Wellness
The Hidden Nature Walks Locals Love But Tourists Miss
Beyond the medina selfies and seafront promenades, Tunis has a network of green trails that regulars keep quietly to themselves.
4 min read
Updated 1 h ago
Wellness
Beyond the medina selfies and seafront promenades, Tunis has a network of green trails that regulars keep quietly to themselves.
4 min read
Updated 1 h ago

Most visitors to Tunis leave without ever lacing up a pair of trainers. That is their loss. While the tourist trail stays glued to Sidi Bou Said's blue-and-white stairways and the Bardo Museum's Roman mosaics, a parallel city exists — one measured in pine needles, eucalyptus shade, and the particular silence you find at elevation on a Saturday morning before the heat arrives.
The timing matters. July temperatures in the capital regularly push past 38°C by early afternoon, which means the window for comfortable outdoor movement is narrow and unforgiving. Regulars here have always known this. They are on the trails by 6:30 a.m. and back home before the city fully wakes. The question is where exactly they are going — and why almost no English-language wellness guide bothers to say.
Start with Parc du Belvédère, Tunis's oldest public park, established in 1892 and sitting on 110 hectares in the heart of the city on Avenue de Paris. Most visitors photograph the small zoo enclosures near the main entrance and consider the job done. Regulars bypass the zoo entirely and head for the park's upper ridge paths, where a roughly 3-kilometre loop through umbrella pines brings you high enough to see the Gulf of Tunis glittering to the east. The path is unmarked on any official map. You find it by following the joggers who park near the side entrance on Rue du Belvédère shortly after dawn.

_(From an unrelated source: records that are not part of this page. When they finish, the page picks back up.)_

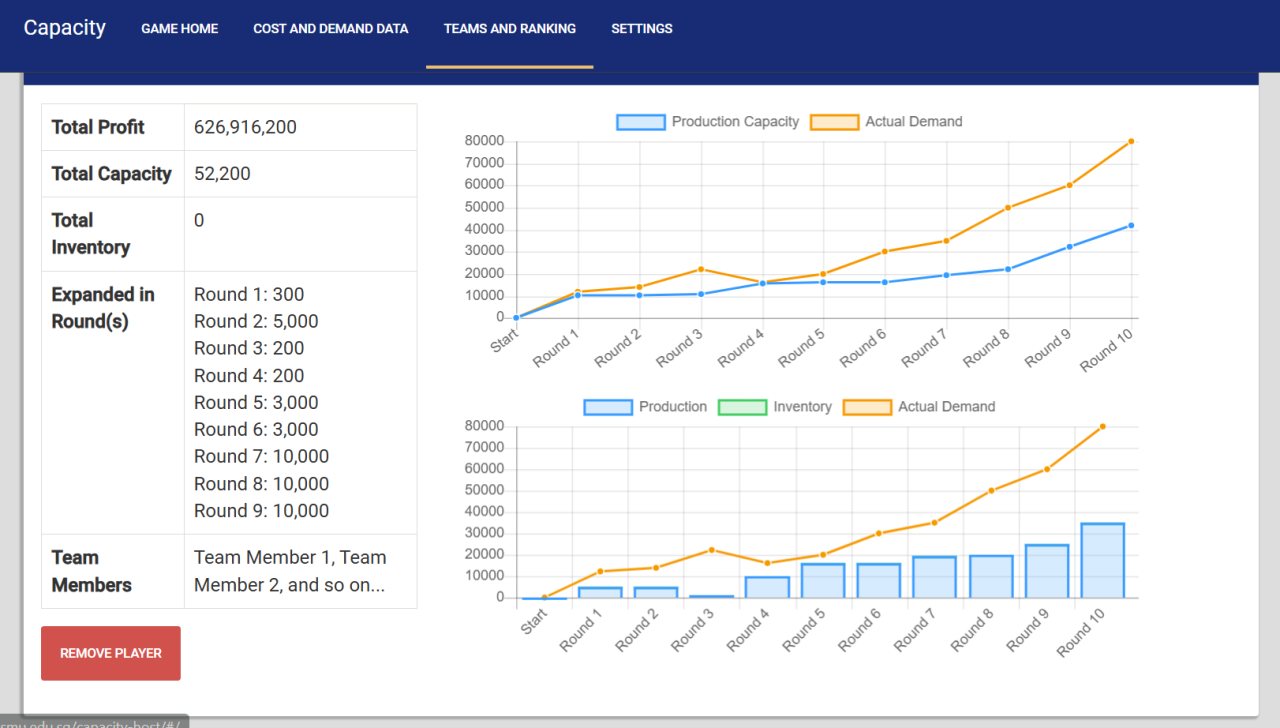Select the Teams and Ranking tab
The width and height of the screenshot is (1280, 728).
click(x=510, y=29)
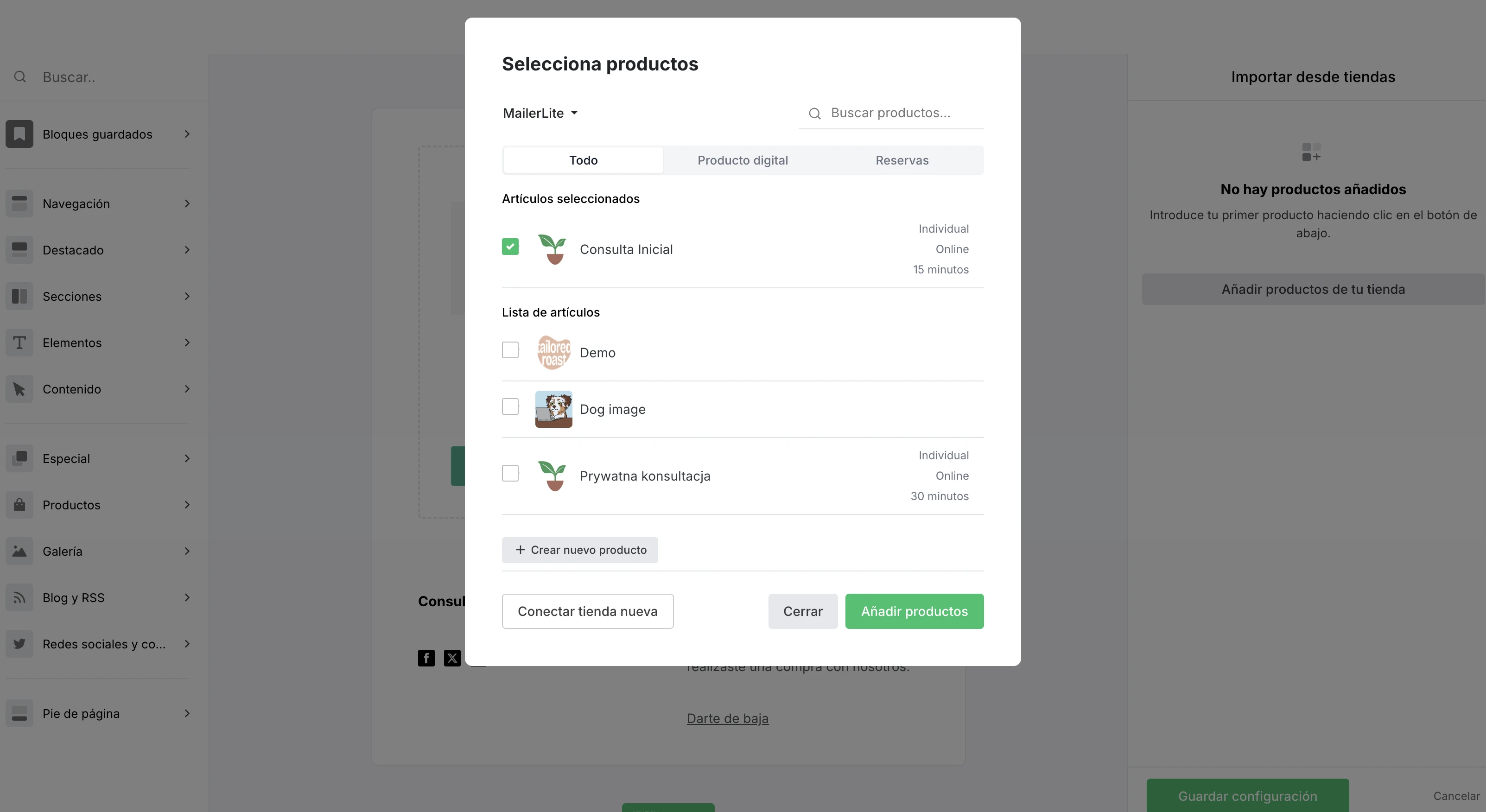
Task: Expand the Secciones category chevron
Action: pyautogui.click(x=187, y=297)
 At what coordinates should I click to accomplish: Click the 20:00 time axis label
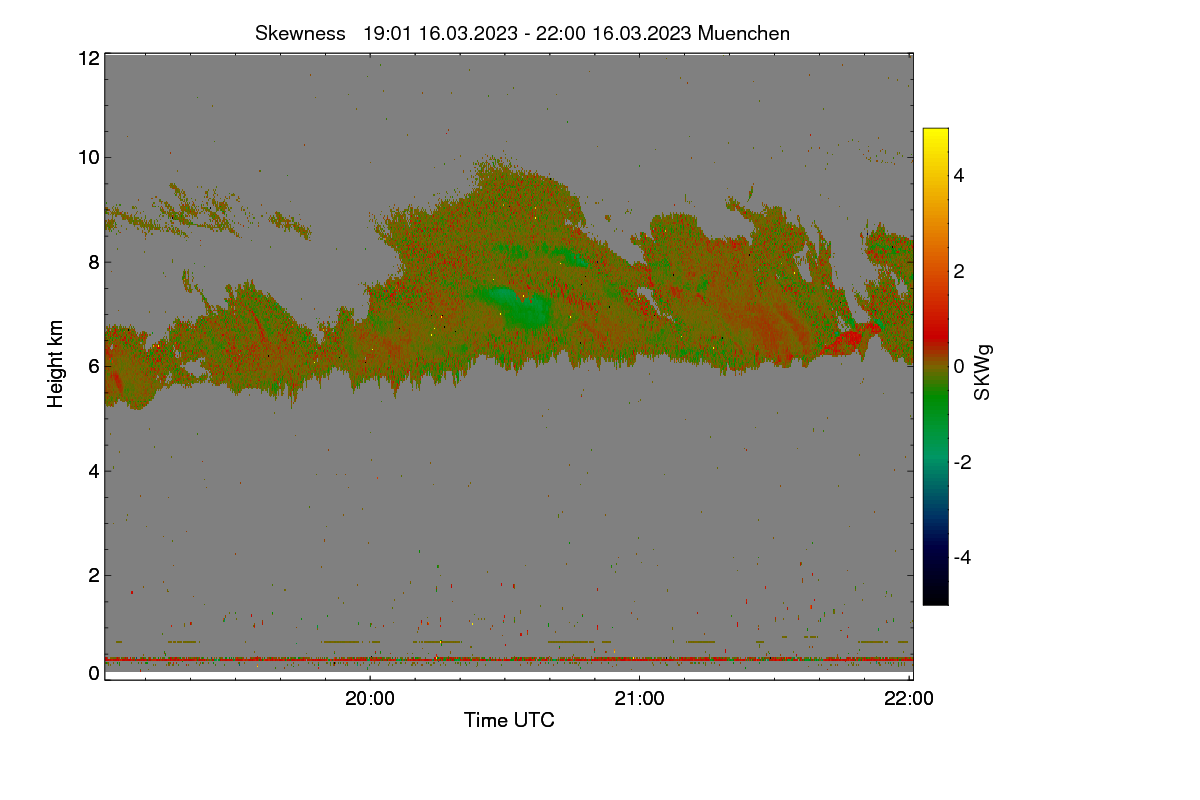click(370, 700)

Further out, about 22 kilometres southwest of the city centre, Jebel Nahli offers something more demanding. The low mountain — it tops out around 360 metres — sits inside the Parc Naturel de Jebel Nahli, a protected green corridor managed under Tunisia's Direction Générale des Forêts. The main access point is through the commune of El Aouina, and the trails there wind through Aleppo pine and maquis scrub. No entrance fee, no facilities worth mentioning, no crowds. On a weekday morning in winter, you might share the trail with eight other people. On a July morning, you will likely have it to yourself, because most people sensibly wait for cooler months.

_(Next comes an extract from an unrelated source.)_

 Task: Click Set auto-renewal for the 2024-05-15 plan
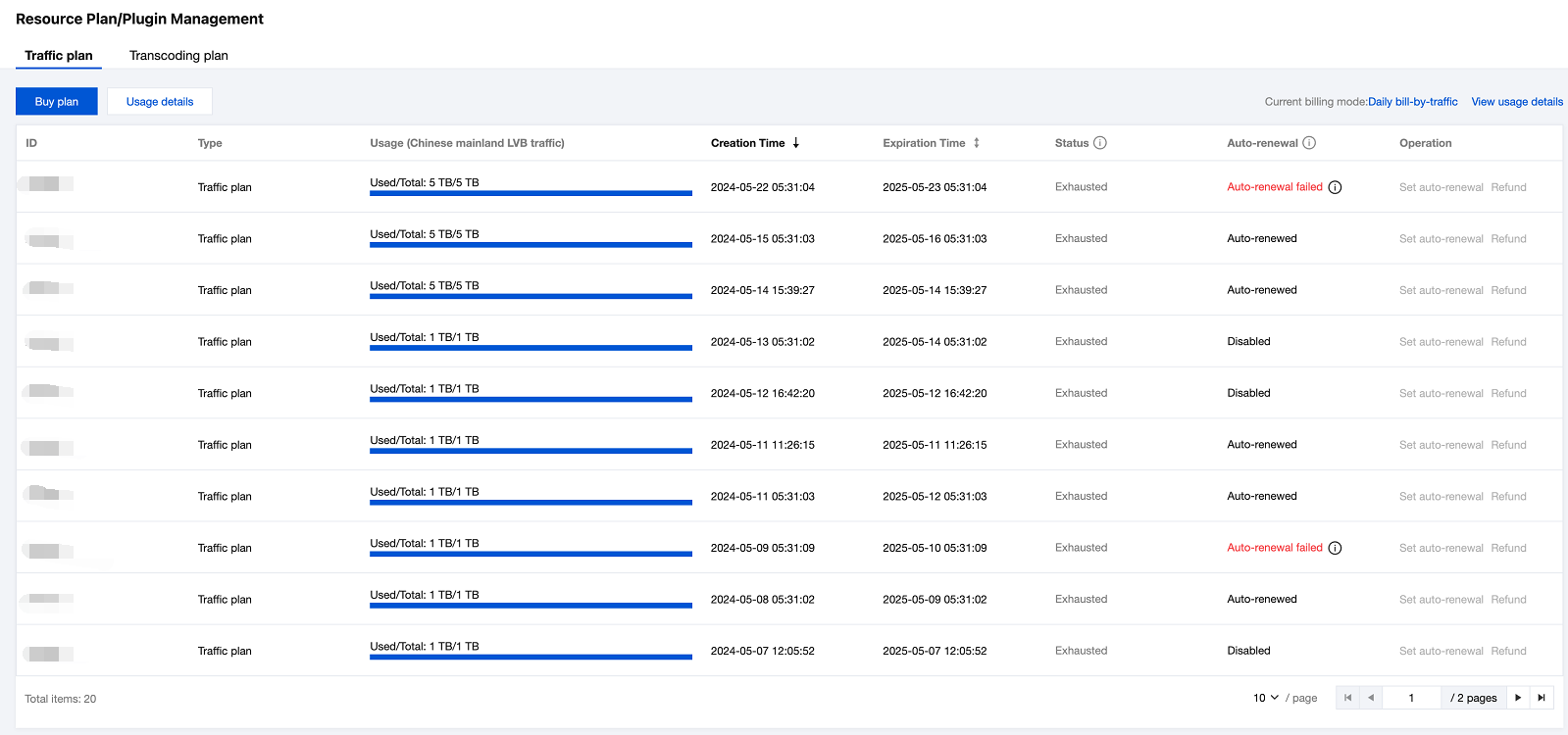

Closer to the northern suburbs, the hillside neighbourhood of La Marsa conceals a set of coastal cliff paths running north from the main beach toward the quieter cove at Gammarth. The distance is around 4 kilometres one way. The path is unpaved, occasionally crumbling at the edges, and absolutely worth it. The Association Tunisienne pour la Protection de la Nature et de l'Environnement, which has been active since 1987, periodically organises guided walks along this stretch — their social media pages are the most reliable way to catch scheduled dates.
The wellness argument here is straightforward. A 2023 analysis published in the International Journal of Environmental Research and Public Health found that green-space walking reduced self-reported stress markers by 28 percent compared to equivalent urban walking — and that effect was stronger in hot-climate cities where participants accessed parks during cooler morning hours rather than midday. Tunis's own urban heat island effect, documented by the Institut National de Météorologie, means temperatures inside the city can run 3°C to 5°C hotter than surrounding green areas even in early morning.
Entry to Parc du Belvédère costs 1 dinar for adults. Jebel Nahli and the Gammarth coastal path are free. Good walking shoes and two litres of water are the only non-negotiable gear for any of the three routes in July. The Association Tunisienne pour la Protection de la Nature et de l'Environnement lists upcoming group walks at atpne.org.tn — their autumn calendar, typically running from September through November, is where the most popular routes appear.
The best advice is simple: set an alarm for 5:45 a.m., ignore the tourist maps, and follow the people who actually live here. They figured out the city's green infrastructure a long time ago. The trails will still be there when the heat breaks. So will the view of the gulf from the Belvédère ridge, which has not changed appreciably since 1892 and does not require a filter.